Me gusta la palabra “práctica” porque como verbo invita al dinamismo, al movimiento y a la acción: con nosotros mismos y con los demás. Por dentro y por fuera del tapete o de la iglesia o de cualquier lugar en el que practiquemos nuestra espiritualidad. Creo que sin esto, la espiritualidad se convierte solo en una fachada o en una forma de inflar más el ego. Y aunque la práctica y el error se conviertan en un círculo eterno, porque creo que de eso se trata ser humanos, supongo que vale la pena intentarlo.
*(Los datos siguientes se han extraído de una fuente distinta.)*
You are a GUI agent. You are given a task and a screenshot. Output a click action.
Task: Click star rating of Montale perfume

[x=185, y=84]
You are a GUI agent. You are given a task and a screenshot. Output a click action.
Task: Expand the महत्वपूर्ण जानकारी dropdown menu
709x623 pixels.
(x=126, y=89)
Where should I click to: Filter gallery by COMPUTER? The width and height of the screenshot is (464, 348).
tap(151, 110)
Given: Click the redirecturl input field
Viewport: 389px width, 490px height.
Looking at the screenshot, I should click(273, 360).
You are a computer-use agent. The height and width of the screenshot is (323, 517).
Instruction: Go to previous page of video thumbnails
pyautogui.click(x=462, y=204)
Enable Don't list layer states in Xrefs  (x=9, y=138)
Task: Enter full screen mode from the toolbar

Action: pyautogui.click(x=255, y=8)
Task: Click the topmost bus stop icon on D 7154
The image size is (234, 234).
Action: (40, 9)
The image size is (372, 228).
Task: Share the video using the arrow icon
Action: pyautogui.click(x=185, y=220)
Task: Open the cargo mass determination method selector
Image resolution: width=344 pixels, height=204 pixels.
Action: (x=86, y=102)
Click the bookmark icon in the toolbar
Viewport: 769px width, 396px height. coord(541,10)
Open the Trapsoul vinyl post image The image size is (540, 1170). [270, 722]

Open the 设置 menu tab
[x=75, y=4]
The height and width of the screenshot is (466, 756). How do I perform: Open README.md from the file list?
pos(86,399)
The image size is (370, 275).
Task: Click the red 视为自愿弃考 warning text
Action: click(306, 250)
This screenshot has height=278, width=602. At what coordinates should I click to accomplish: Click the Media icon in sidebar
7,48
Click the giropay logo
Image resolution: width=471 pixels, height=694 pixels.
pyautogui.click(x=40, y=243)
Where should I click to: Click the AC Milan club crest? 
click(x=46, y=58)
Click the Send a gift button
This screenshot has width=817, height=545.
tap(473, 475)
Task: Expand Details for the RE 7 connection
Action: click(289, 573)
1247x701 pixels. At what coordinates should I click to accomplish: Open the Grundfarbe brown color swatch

Y creo que de eso se trata: de aceptar que aunque queramos conectar con lo sagrado, lo divino o lo más elevado, somos humanos, imperfectos y aprendices. Siempre habrá días de mierda, de incoherencia, de pesadez. También siempre habrá días lindos, en los que sentimos que encarnamos las enseñanzas espirituales de las que bebemos. El punto, quizá, es que más allá de lo que vivamos afuera y adentro, podamos construir, deconstruir o reconstruir unas prácticas espirituales que nos inspiren, nos sostengan y nos eleven. Sobre todo, en los días grises porque ahí es dónde todo lo que hemos aprendido se pone a prueba.
*Los nombres de algunas personas de esta historia fueron cambiados para proteger su identidad.